→ Task brief
The lines from the top of the data down to the line with "Task: Click the Add image tool" should be repeated exactly, both ends included.

→ Material to process

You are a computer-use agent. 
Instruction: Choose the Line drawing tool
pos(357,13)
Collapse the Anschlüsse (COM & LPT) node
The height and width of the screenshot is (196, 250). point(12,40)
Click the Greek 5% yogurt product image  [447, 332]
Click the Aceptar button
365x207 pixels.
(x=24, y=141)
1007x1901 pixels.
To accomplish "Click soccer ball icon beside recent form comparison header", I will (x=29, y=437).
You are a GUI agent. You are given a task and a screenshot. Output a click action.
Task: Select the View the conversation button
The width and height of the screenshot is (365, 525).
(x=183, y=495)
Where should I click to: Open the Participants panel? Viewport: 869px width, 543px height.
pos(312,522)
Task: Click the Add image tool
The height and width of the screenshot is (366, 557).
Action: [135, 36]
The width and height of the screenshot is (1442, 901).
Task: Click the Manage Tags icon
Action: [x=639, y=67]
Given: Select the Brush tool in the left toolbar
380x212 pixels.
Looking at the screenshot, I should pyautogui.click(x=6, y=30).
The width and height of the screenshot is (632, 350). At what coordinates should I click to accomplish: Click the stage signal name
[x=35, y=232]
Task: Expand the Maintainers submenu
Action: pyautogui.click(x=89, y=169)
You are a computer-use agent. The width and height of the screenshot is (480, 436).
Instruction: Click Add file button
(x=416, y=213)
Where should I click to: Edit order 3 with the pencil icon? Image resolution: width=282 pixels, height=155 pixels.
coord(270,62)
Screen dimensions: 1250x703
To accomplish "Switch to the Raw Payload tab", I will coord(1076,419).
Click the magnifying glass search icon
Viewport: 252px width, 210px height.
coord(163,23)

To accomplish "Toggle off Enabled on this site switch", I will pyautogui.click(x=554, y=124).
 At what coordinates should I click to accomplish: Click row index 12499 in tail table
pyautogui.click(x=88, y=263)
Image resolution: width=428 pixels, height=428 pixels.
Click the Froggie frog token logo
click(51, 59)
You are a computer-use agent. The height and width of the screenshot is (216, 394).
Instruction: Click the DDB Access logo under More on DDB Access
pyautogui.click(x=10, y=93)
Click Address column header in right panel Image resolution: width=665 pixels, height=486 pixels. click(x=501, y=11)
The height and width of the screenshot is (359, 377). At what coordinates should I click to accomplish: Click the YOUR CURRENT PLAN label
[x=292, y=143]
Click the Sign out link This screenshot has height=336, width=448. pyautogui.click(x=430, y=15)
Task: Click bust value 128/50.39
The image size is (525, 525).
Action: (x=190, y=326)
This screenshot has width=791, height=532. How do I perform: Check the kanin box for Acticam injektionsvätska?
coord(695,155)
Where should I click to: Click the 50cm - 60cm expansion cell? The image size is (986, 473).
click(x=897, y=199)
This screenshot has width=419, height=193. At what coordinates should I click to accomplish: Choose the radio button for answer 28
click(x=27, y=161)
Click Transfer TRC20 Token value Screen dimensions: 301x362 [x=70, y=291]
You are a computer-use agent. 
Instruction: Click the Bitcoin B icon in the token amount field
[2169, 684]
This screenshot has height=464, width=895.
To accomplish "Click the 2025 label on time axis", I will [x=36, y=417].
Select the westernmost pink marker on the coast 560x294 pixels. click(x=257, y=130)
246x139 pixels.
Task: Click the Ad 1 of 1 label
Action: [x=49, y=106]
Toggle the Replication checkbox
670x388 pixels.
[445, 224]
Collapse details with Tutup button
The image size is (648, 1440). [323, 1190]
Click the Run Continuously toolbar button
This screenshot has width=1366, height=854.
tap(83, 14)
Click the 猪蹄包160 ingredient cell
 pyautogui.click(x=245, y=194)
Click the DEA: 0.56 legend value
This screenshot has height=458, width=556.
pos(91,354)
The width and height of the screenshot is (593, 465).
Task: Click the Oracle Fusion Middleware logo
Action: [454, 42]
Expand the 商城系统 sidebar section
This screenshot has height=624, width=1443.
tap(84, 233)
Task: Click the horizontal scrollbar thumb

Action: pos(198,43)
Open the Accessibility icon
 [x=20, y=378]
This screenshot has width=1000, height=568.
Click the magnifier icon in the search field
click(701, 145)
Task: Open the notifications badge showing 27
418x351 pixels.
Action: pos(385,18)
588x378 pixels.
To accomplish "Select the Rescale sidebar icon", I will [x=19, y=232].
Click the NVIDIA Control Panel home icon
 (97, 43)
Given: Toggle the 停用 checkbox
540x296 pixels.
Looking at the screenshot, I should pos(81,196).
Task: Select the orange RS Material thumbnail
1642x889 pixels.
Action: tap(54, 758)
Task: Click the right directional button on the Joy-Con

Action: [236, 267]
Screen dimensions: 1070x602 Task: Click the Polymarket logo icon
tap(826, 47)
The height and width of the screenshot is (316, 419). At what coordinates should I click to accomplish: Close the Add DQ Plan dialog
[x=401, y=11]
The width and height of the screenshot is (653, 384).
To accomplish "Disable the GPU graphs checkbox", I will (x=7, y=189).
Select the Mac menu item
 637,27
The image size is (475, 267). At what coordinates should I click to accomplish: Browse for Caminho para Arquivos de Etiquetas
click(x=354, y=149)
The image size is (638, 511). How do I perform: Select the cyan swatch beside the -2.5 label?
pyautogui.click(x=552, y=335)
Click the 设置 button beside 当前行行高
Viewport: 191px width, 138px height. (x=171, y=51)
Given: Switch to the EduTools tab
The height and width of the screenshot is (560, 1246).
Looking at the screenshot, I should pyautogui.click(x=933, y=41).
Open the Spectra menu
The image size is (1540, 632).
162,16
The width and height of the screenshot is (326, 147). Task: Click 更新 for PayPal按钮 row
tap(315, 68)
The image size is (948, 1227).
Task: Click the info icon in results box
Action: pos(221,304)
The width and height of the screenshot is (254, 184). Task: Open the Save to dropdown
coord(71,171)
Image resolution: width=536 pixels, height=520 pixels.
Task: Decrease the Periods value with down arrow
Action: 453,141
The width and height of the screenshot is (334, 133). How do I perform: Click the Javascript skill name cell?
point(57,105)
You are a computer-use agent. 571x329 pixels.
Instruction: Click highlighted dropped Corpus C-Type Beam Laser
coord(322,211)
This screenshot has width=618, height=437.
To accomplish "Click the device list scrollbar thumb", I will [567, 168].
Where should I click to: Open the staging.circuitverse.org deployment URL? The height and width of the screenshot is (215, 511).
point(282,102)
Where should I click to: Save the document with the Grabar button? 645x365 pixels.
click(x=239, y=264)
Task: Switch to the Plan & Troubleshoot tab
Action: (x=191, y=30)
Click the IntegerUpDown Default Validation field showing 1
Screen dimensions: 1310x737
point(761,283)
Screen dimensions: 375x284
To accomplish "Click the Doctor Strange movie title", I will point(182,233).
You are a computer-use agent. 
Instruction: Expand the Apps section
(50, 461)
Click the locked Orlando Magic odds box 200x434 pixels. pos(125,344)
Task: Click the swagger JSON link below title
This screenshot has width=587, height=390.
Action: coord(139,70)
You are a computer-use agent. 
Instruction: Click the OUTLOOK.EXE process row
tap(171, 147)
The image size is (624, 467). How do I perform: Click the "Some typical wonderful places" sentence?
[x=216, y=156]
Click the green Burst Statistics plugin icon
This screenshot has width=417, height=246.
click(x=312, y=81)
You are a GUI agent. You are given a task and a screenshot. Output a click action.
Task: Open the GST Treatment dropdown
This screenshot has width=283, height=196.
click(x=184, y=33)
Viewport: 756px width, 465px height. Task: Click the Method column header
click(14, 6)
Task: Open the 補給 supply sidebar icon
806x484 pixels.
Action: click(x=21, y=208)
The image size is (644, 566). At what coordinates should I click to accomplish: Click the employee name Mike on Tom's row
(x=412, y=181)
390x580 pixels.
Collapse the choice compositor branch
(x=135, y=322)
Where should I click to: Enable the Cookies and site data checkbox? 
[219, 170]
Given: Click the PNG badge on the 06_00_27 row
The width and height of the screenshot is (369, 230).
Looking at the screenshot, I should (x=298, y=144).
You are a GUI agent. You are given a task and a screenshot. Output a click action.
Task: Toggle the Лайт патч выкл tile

→ Answer
You are a computer-use agent. 
Instruction: Choose the Line drawing tool
pos(357,13)
Collapse the Anschlüsse (COM & LPT) node
The height and width of the screenshot is (196, 250). point(12,40)
Click the Greek 5% yogurt product image  [447, 332]
Click the Aceptar button
365x207 pixels.
(x=24, y=141)
1007x1901 pixels.
To accomplish "Click soccer ball icon beside recent form comparison header", I will (x=29, y=437).
You are a GUI agent. You are given a task and a screenshot. Output a click action.
Task: Select the View the conversation button
The width and height of the screenshot is (365, 525).
(x=183, y=495)
Where should I click to: Open the Participants panel? Viewport: 869px width, 543px height.
pos(312,522)
Task: Click the Add image tool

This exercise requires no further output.